**Task to complete:** Gather all lines with "agent" from the records.

**Listed records:**
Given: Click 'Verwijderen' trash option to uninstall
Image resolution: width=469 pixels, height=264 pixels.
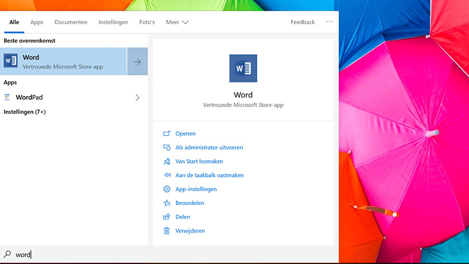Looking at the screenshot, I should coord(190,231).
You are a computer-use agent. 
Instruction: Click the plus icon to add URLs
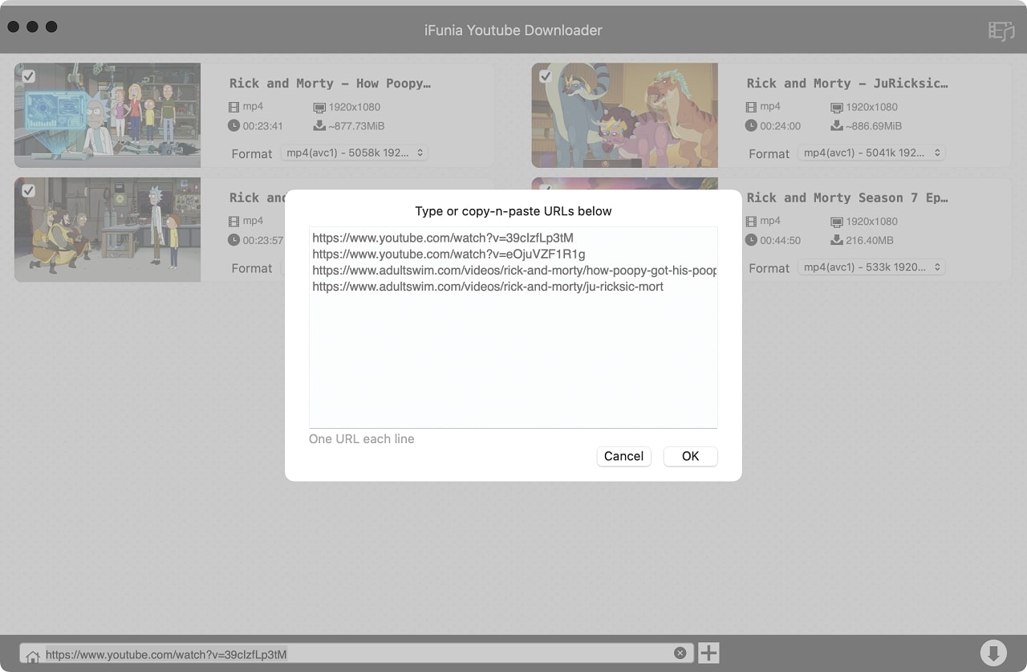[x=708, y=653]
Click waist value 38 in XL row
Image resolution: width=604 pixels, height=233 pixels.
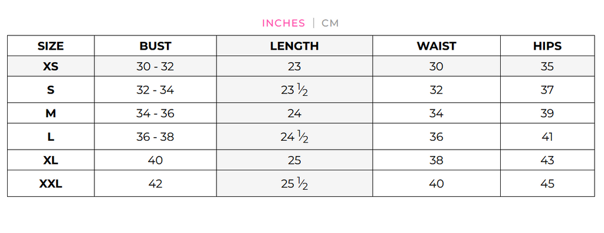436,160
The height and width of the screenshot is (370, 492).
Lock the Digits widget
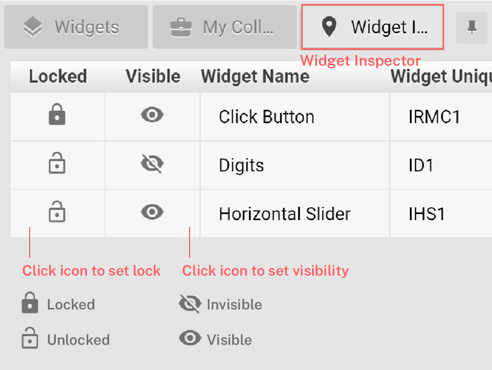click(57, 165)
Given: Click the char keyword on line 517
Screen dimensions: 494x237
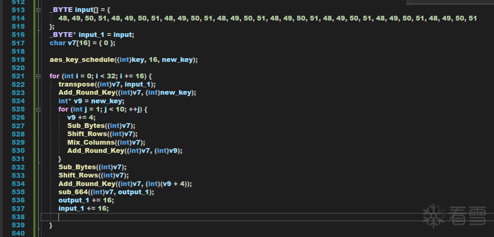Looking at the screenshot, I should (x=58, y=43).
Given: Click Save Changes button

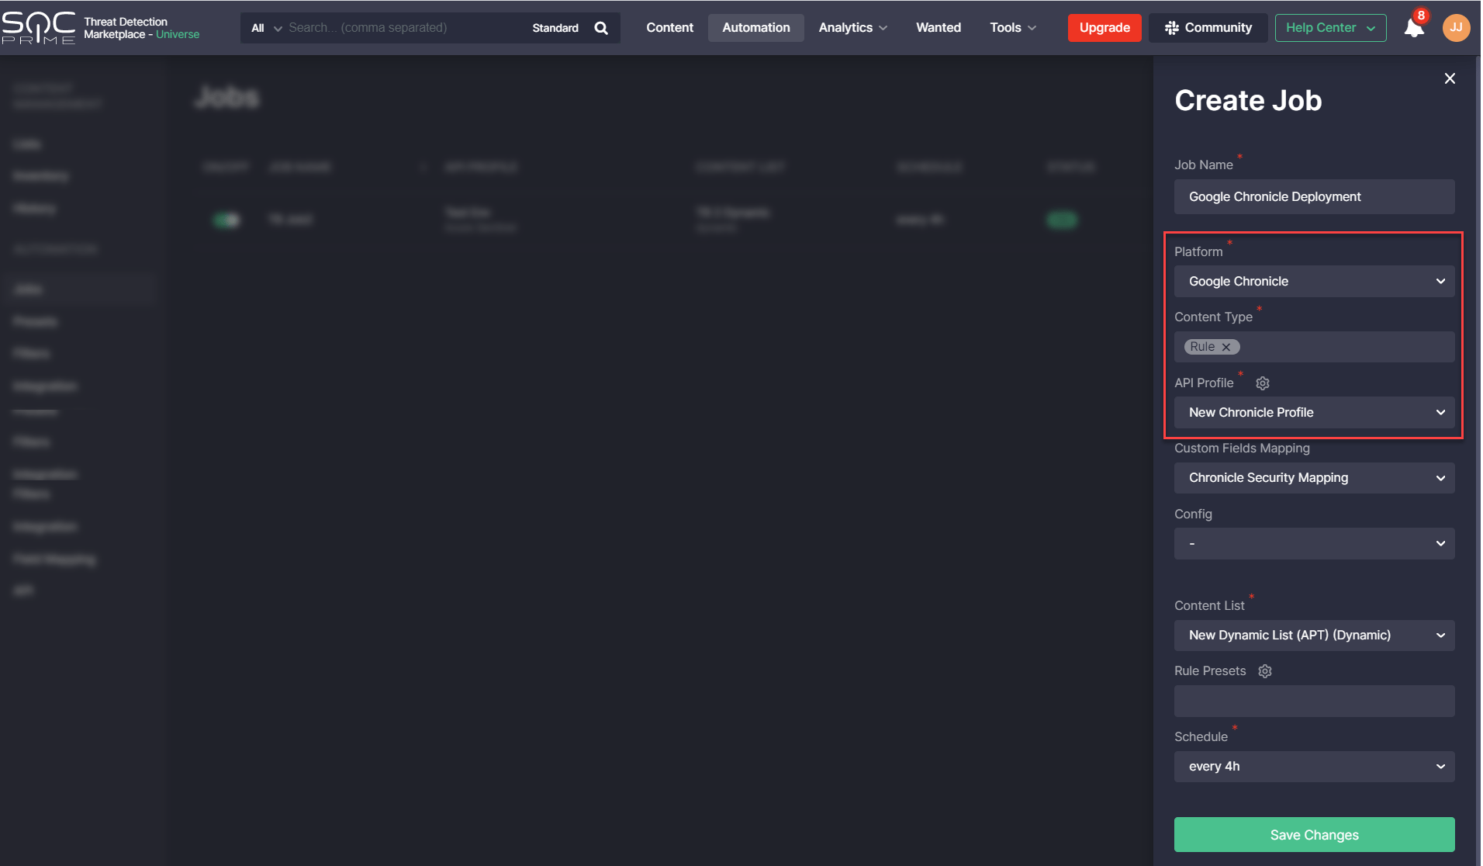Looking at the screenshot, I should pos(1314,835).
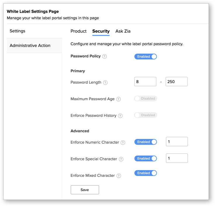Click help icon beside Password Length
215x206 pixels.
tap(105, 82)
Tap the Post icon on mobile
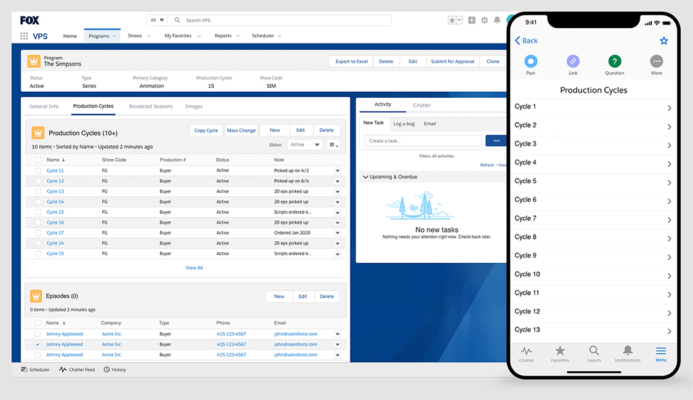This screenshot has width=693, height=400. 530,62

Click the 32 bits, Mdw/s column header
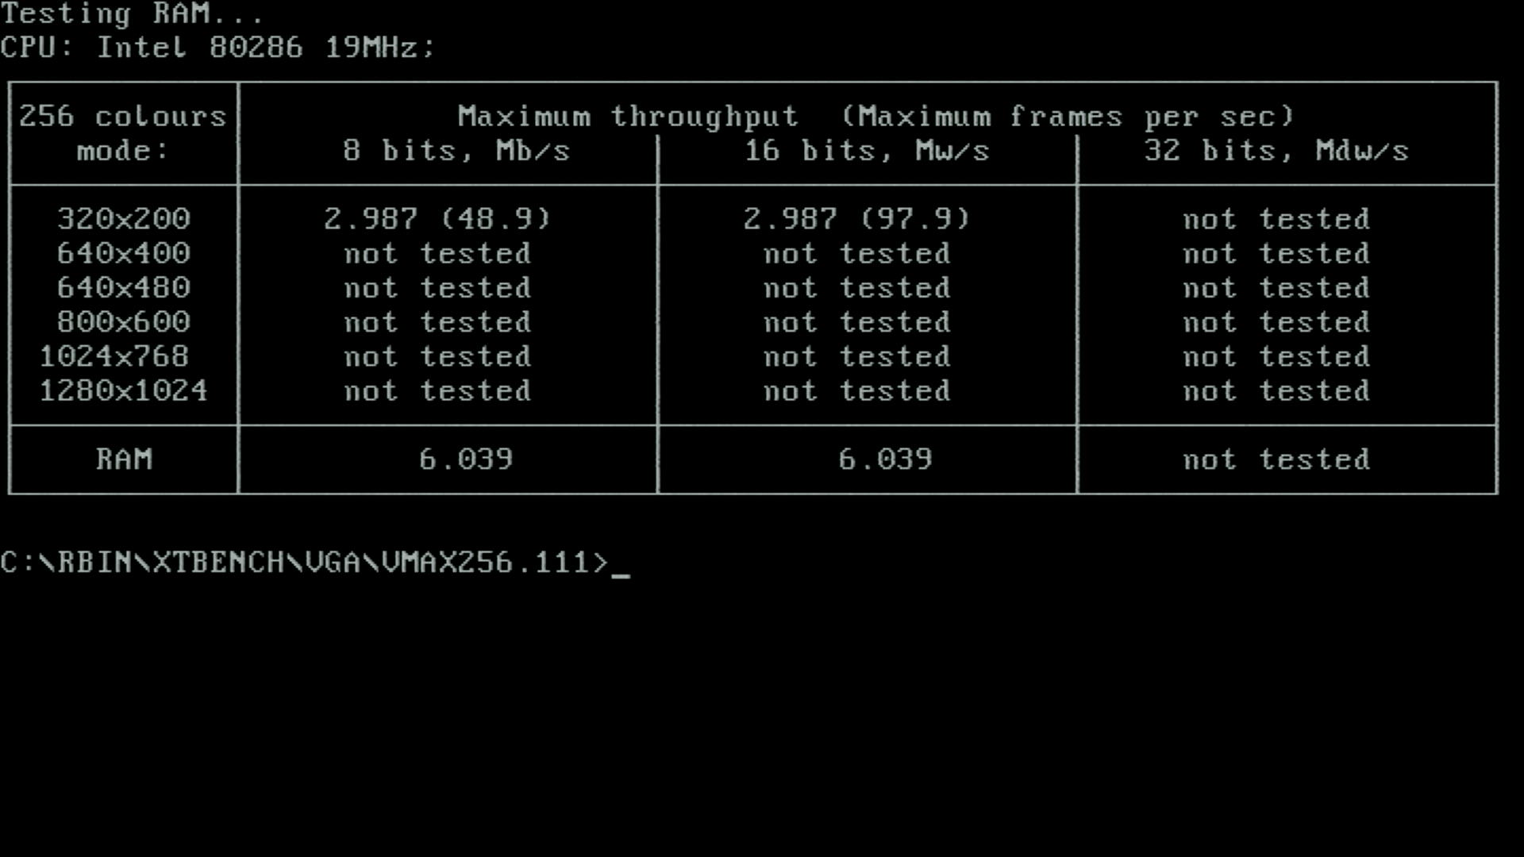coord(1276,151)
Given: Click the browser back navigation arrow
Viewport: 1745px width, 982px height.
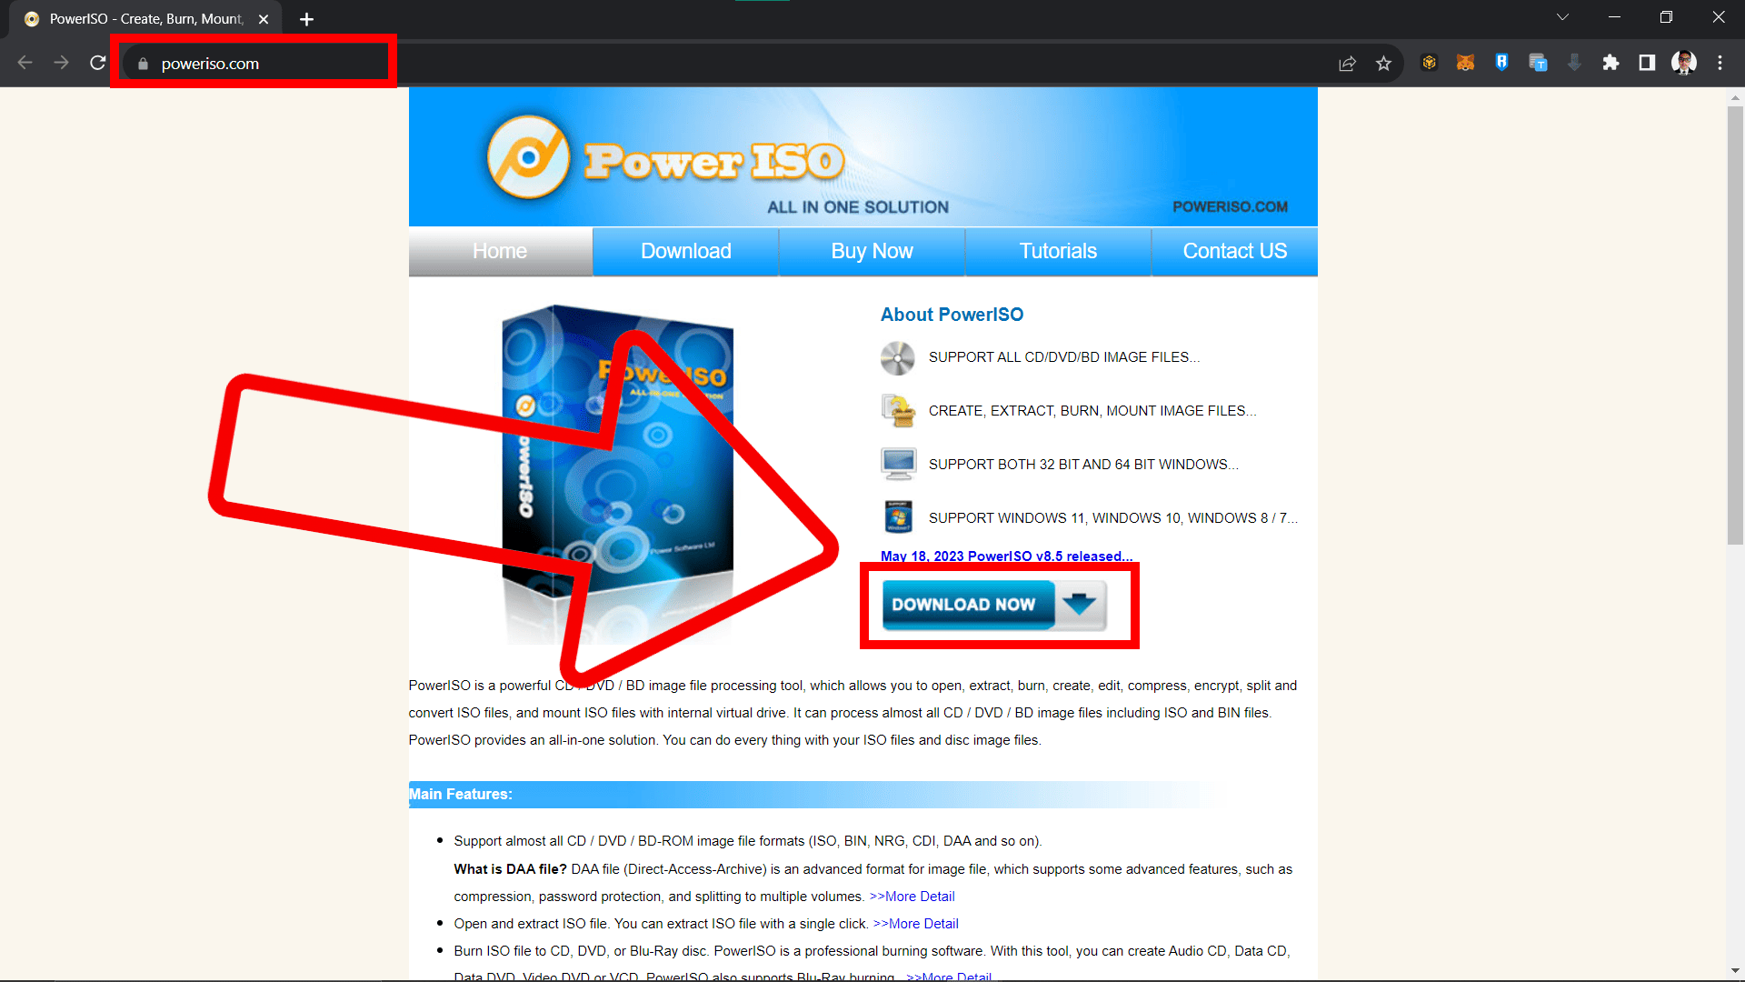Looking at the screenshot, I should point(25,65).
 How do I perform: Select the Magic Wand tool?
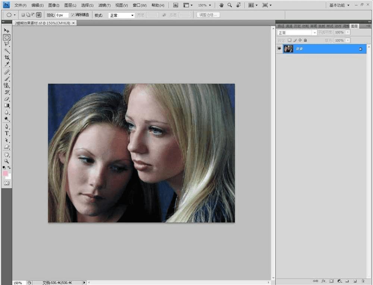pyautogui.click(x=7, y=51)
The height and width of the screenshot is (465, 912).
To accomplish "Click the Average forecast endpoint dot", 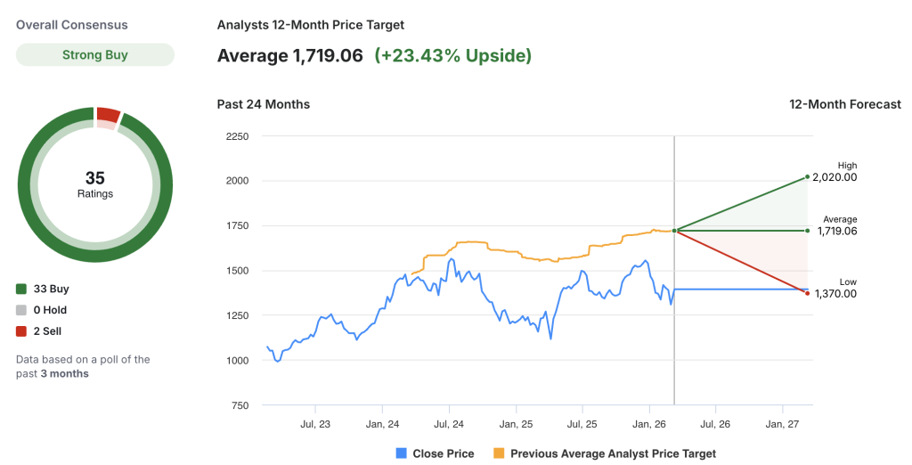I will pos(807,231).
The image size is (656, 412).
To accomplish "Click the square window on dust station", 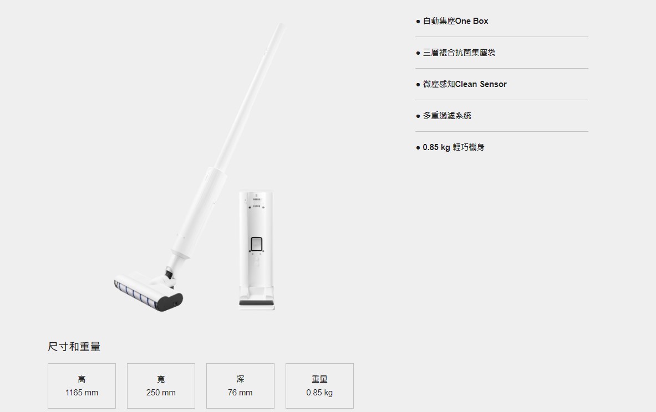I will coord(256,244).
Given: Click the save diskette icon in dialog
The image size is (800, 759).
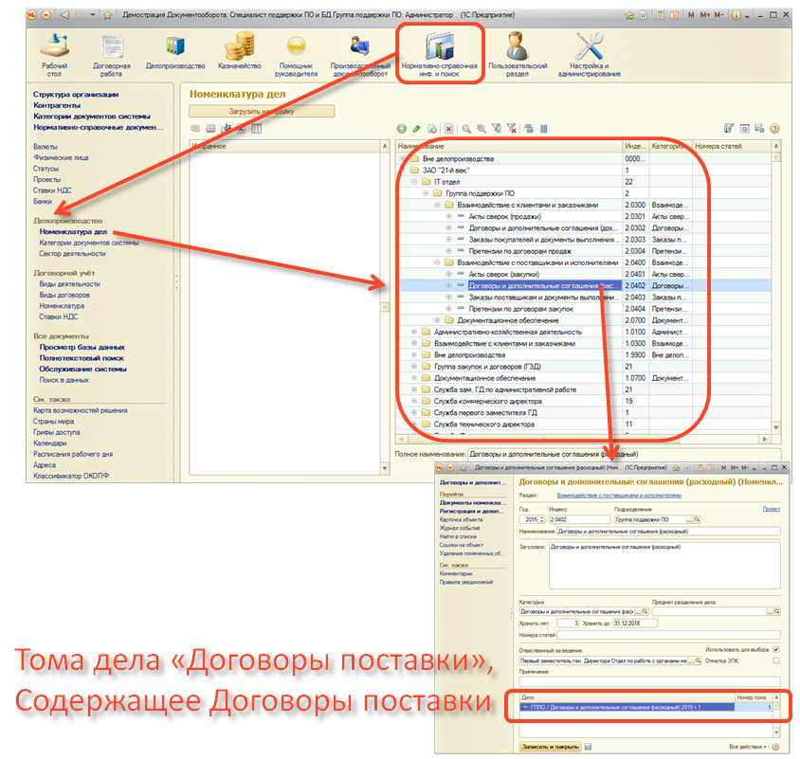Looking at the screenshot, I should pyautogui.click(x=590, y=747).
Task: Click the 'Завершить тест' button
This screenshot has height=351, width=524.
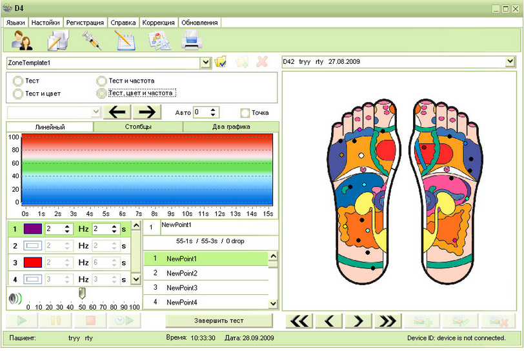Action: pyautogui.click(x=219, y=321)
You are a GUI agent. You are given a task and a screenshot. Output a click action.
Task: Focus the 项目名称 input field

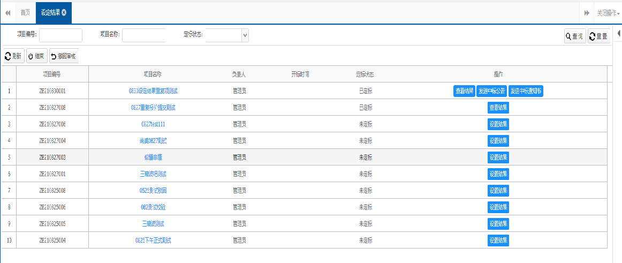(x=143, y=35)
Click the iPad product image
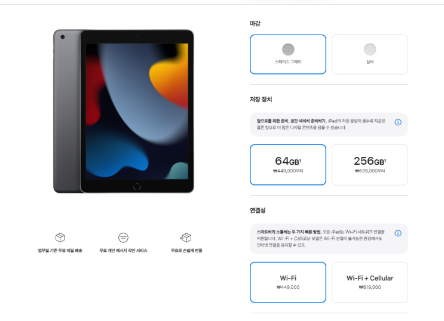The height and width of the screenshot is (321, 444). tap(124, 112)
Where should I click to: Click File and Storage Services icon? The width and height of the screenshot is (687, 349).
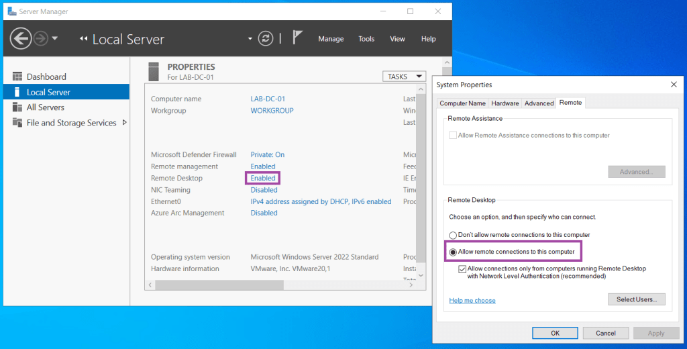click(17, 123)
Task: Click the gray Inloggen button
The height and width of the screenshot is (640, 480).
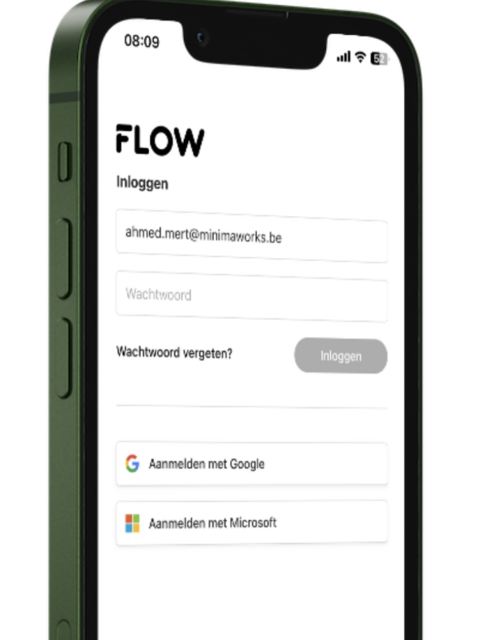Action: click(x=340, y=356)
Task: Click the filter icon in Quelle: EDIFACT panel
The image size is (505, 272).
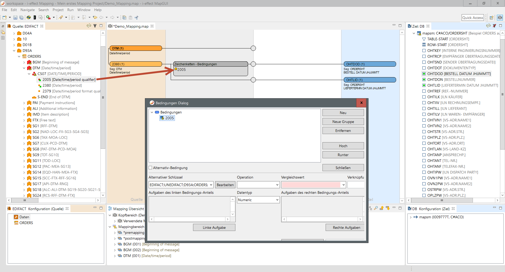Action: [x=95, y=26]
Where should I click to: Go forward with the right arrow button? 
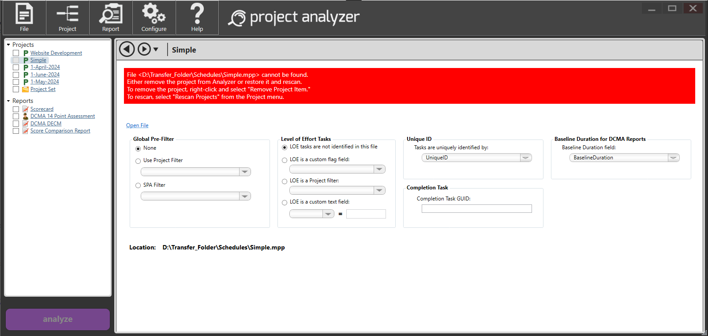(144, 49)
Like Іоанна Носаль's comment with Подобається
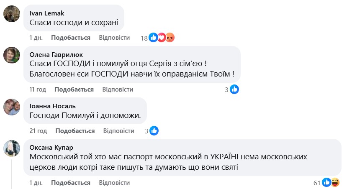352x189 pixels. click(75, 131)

**Task output:**
You are a computer-use agent. 
You are a GUI agent. You are given a task and a screenshot. Output a click action.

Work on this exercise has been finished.